(Saved entries)
--*--

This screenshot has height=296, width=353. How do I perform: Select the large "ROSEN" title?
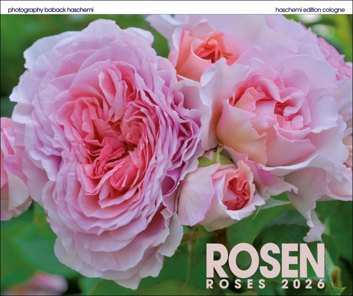pyautogui.click(x=265, y=261)
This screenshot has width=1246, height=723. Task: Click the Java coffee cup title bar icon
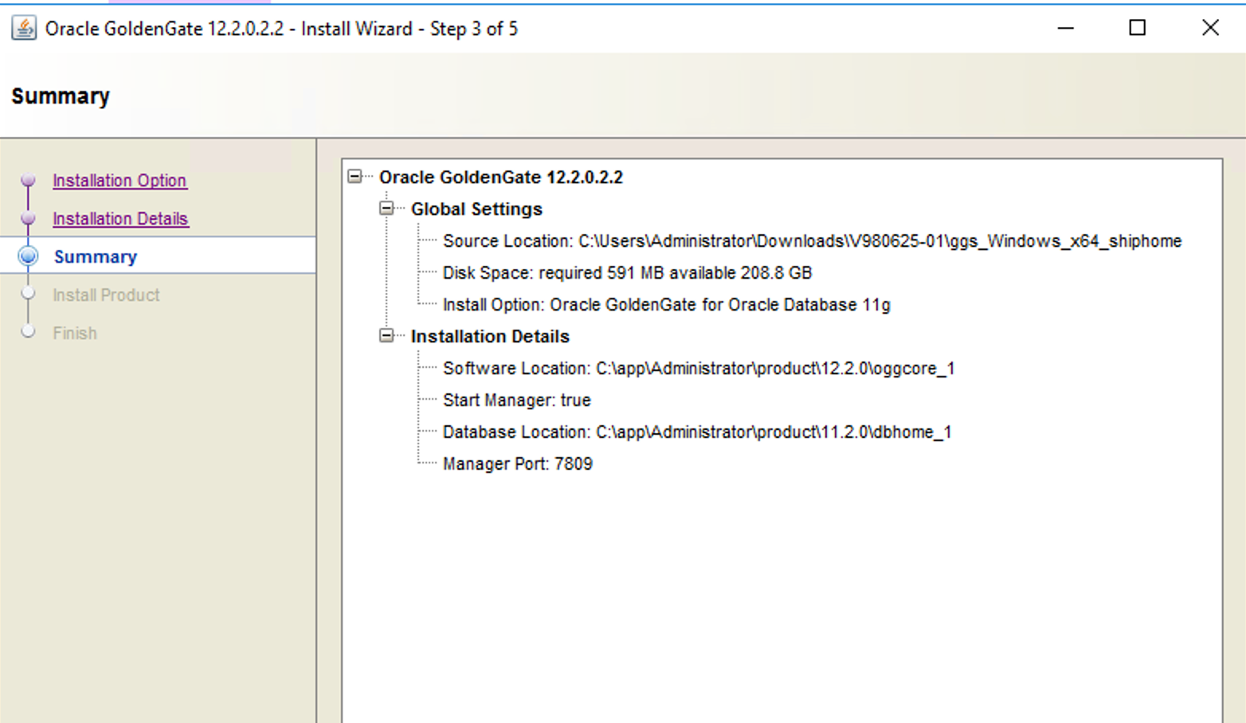point(23,27)
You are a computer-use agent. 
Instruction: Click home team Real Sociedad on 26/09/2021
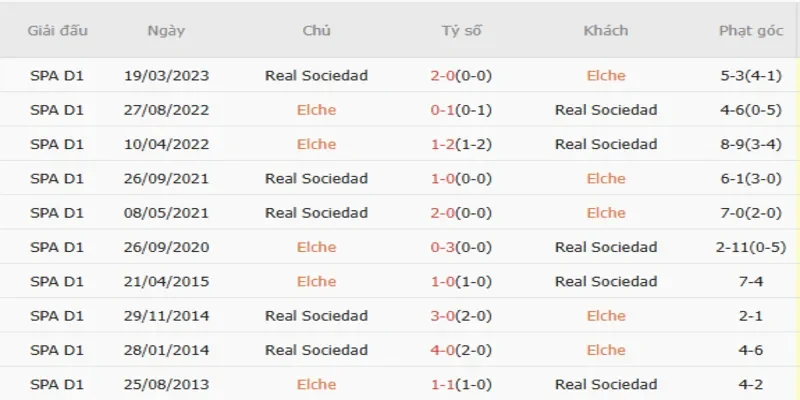316,178
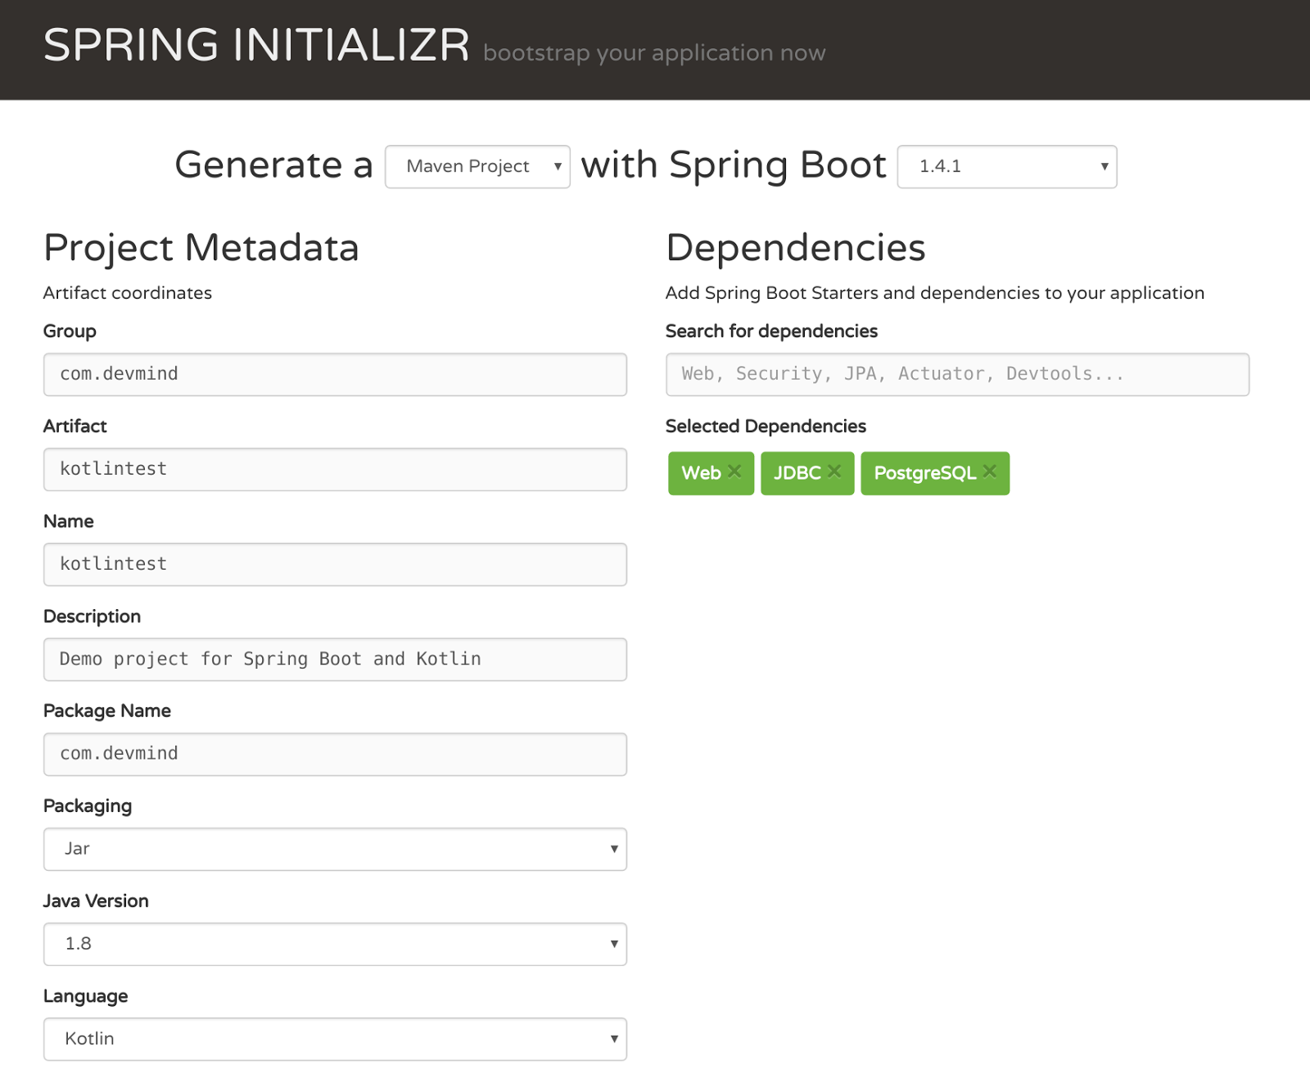Remove the JDBC dependency with its X icon
The height and width of the screenshot is (1074, 1310).
coord(834,472)
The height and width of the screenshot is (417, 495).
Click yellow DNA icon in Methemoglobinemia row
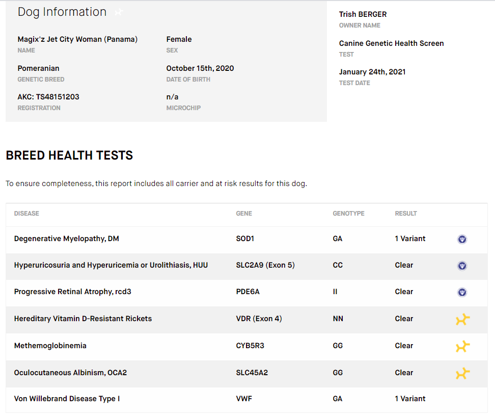(463, 346)
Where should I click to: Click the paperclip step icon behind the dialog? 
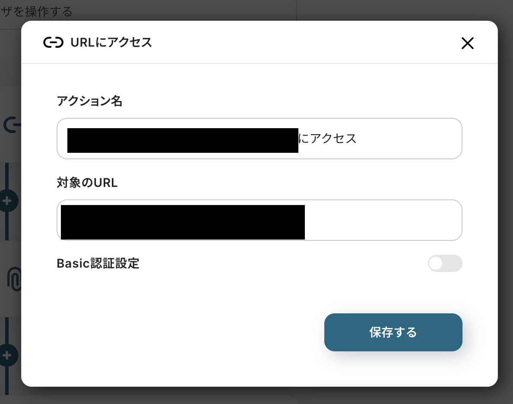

--*--

YOUR INSTRUCTIONS -
Output the records above exactly as they are, leaving out the pictures.

RESULT FOR THIS TASK -
This screenshot has height=296, width=353. How do I perform: Select the large "ROSEN" title?
pyautogui.click(x=265, y=261)
This screenshot has width=1246, height=723. Task: Click the Java coffee cup title bar icon
point(23,27)
You are a computer-use agent. 
Instruction: Click home team Real Sociedad on 26/09/2021
316,178
Remove the JDBC dependency with its X icon
The height and width of the screenshot is (1074, 1310).
coord(834,472)
The height and width of the screenshot is (417, 495).
Click yellow DNA icon in Methemoglobinemia row
(463, 346)
Where should I click to: Click the paperclip step icon behind the dialog? 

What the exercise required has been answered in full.